The scale of the deficit at the Social Housing Pension Scheme means tough choices will have to be made
Who will pick up the bill?
Although it was expected, the news that the Social Housing Pension Scheme is now facing a deficit in excess of £1 billion presents some worrying questions for the 64,000 housing professionals who are members. The Pensions Trust, which manages the £2.2 billion SHPS, has already laid out a £413 million plan to tackle this, but its 22,678 active members who are still paying into the scheme will want to know how hard this will hit their pockets at a time when many are already facing pay freezes.
The answer lies with the finance directors of the 700 member organisations and here is what will influence their decision. First, what is the burden of additional contribution which the Pensions Trust will assign to individual member organisations? The Pensions Trust has already said an additional £30.6 million will be required annually from members over the next 13-and-a-half years, but will not decide until 31 July who will pay what.
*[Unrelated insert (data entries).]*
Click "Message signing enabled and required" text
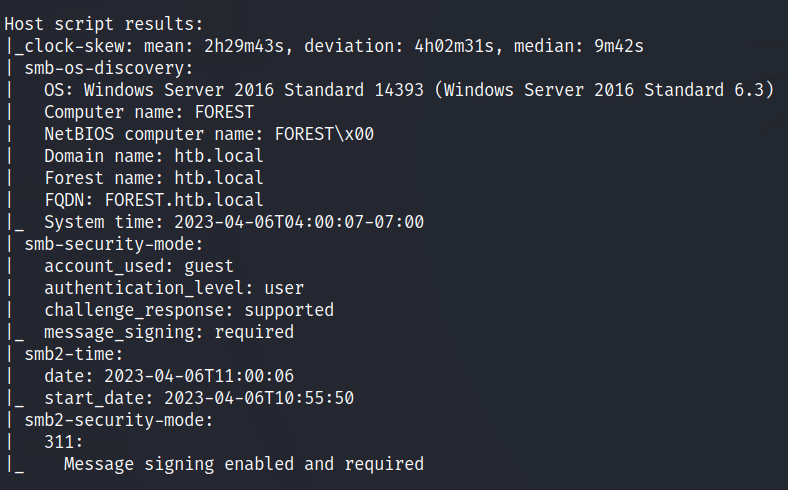The image size is (788, 490). pos(244,464)
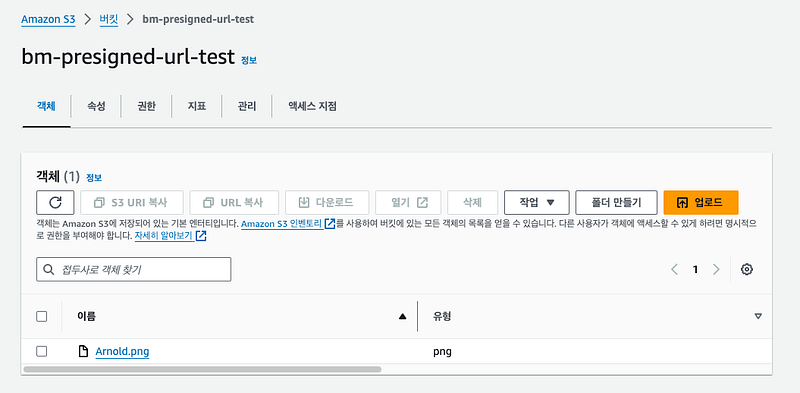Click external link icon beside 자세히 알아보기

(x=201, y=236)
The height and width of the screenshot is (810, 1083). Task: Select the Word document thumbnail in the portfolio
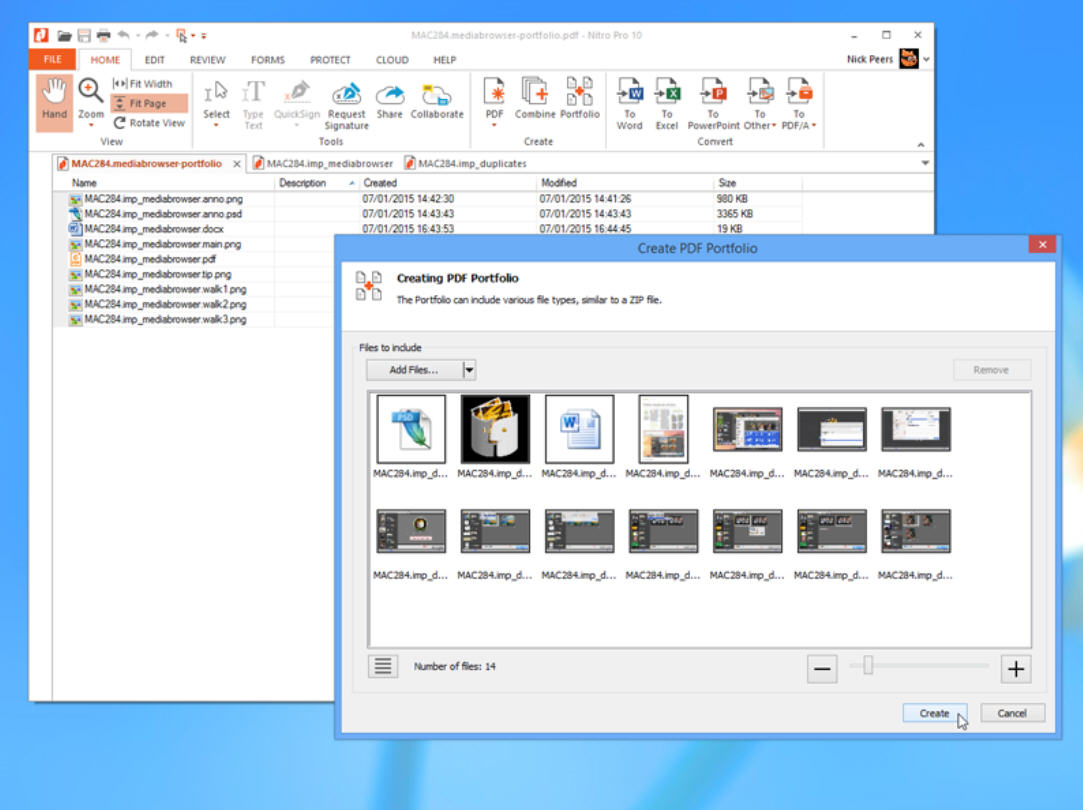click(x=579, y=428)
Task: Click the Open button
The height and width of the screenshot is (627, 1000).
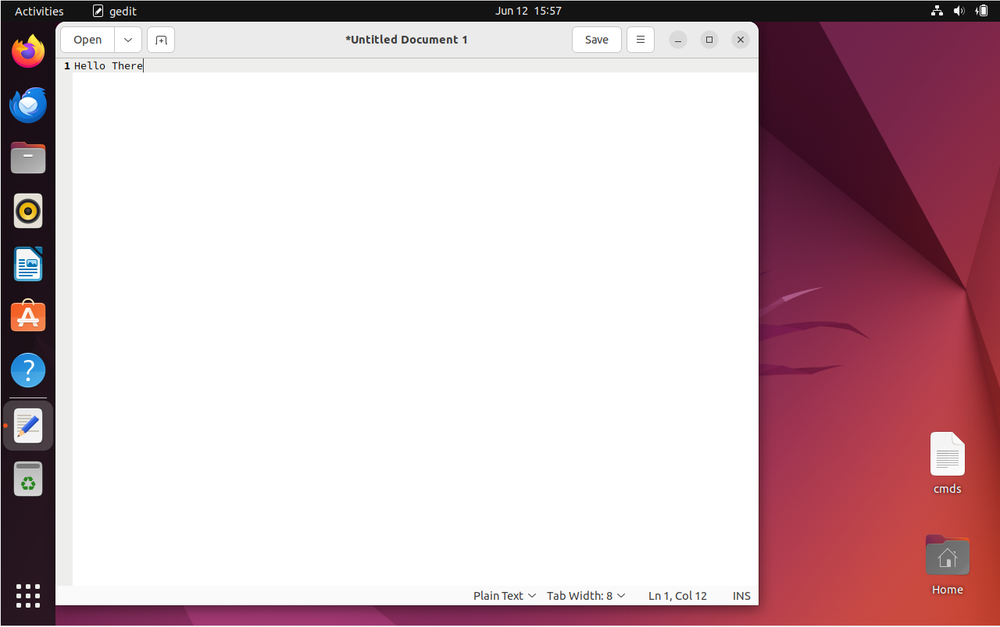Action: (87, 39)
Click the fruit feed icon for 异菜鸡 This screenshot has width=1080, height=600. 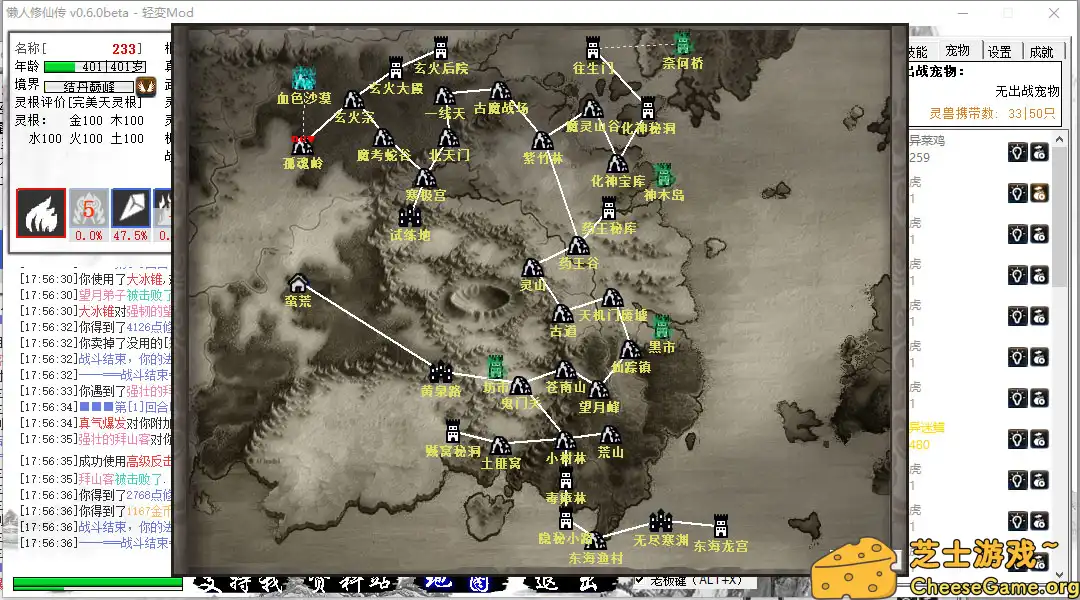(1040, 152)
Second, once finance directors know the size of the blow, they will have to decide how to distribute the pain. Traditionally housing associations have shared the burden of any increased pension contributions with their staff who are scheme members. This time landlords are likely to take into account whether or not staff have received recent pay increases. If yes, expect the pain to be shared or even passed on entirely. If no, then landlords may view this as a chance to reward their teams.
Third, should landlords continue to offer full access to SHPS or should they restrict it? Many are taking the view that they can no longer offer full access to the more lucrative elements of the scheme to new entrants. This is unfortunate, but a pragmatic step.
Some may not have a choice, however, as the Pensions Trust is assessing the ability of members to pay higher contributions. Those employers deemed a high risk as a result will be forced to close more generous aspects of the scheme to new members.
Finally, finance directors must scrutinise the performance of the Pensions Trust in managing the SHPS far more closely. It is in no one’s interests for the scheme to fail with an exodus of members, but those members need to be reassured that investment decisions are being taken to ensure further dramatic deficit growth is avoided.